▶ [What is needed]: Would you please repeat exactly the lines from the one containing "1003x608 pixels." to the end of the records, both included, and leave out the rest?

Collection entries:
"""
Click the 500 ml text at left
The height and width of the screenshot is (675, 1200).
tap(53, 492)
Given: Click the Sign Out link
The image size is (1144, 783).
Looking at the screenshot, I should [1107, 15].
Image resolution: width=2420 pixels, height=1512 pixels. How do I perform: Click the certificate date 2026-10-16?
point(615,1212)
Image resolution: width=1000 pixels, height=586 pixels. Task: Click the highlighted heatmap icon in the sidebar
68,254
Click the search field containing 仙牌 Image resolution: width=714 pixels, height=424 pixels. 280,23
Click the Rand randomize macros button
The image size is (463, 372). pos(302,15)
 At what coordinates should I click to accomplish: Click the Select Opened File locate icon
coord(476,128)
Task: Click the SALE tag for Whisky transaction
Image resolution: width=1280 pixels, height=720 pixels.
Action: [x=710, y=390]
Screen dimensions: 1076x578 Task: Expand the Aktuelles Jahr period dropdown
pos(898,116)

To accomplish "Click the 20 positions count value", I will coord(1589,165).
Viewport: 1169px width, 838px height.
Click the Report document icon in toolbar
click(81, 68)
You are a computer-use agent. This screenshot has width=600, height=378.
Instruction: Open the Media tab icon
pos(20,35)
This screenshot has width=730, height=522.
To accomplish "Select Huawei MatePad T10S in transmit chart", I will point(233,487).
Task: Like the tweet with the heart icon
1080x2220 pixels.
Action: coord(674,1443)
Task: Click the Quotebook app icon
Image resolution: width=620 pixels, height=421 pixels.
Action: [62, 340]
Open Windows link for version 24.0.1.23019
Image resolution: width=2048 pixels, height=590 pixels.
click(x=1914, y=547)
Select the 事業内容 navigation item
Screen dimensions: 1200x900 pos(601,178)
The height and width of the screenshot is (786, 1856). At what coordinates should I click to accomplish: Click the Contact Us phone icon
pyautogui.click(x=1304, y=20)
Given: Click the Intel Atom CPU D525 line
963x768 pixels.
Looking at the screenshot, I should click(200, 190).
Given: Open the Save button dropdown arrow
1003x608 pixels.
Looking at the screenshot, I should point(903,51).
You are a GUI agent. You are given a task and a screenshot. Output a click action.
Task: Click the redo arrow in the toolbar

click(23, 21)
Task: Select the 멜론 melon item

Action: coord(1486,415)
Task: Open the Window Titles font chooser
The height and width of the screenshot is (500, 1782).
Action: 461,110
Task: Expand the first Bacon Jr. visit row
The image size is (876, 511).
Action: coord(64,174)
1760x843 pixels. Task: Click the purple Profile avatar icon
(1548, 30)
"""
▶ [Task answer]:
1003x608 pixels.
Looking at the screenshot, I should point(903,51).
You are a GUI agent. You are given a task and a screenshot. Output a click action.
Task: Click the redo arrow in the toolbar

click(23, 21)
Task: Select the 멜론 melon item

Action: coord(1486,415)
Task: Open the Window Titles font chooser
The height and width of the screenshot is (500, 1782).
Action: 461,110
Task: Expand the first Bacon Jr. visit row
The image size is (876, 511).
Action: coord(64,174)
1760x843 pixels. Task: Click the purple Profile avatar icon
(1548, 30)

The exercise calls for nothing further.